§ **Dataset entries**:
__________________________________________________

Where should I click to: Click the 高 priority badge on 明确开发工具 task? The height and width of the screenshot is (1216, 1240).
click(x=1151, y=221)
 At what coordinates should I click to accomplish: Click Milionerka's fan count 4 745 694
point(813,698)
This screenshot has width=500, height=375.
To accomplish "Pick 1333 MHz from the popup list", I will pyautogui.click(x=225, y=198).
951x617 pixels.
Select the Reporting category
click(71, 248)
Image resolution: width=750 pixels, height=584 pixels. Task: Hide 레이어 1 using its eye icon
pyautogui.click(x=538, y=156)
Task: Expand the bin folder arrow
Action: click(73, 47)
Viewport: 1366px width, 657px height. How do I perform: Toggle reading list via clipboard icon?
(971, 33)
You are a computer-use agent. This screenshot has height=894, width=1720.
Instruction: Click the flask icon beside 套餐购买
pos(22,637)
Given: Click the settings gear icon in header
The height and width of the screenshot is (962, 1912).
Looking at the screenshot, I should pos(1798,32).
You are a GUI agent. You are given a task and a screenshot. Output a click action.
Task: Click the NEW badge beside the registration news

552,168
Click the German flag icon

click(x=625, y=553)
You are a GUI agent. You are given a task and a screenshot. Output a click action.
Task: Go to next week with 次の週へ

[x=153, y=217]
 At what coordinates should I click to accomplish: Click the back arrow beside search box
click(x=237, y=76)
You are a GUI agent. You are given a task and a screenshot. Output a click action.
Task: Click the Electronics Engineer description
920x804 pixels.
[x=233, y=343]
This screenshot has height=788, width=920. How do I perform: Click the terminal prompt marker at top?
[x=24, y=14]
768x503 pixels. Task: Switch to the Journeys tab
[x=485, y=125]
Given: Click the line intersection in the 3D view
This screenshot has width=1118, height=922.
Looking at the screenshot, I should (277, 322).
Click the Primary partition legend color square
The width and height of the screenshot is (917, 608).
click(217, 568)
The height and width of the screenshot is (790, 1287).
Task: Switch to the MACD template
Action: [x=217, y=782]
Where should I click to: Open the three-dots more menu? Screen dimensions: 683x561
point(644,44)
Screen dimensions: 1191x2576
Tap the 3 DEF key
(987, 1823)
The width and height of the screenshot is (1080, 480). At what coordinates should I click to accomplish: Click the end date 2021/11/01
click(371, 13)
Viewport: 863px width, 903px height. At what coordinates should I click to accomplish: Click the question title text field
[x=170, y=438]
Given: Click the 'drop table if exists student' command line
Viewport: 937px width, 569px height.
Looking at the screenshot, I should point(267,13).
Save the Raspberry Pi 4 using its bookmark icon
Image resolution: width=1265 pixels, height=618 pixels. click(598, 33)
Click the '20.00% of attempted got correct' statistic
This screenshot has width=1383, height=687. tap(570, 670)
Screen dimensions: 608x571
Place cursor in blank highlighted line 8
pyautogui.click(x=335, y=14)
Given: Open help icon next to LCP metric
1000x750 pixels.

__________________________________________________

§ **REQUIRED WORK**:
Copy out, word for word, the part of the entries above that begins at the line with "768x503 pixels. Task: Switch" and ends at the line with "Click the Primary", including both.

§ **EXPECTED OUTPUT**:
768x503 pixels. Task: Switch to the Journeys tab
[x=485, y=125]
Given: Click the line intersection in the 3D view
This screenshot has width=1118, height=922.
Looking at the screenshot, I should (277, 322).
Click the Primary partition legend color square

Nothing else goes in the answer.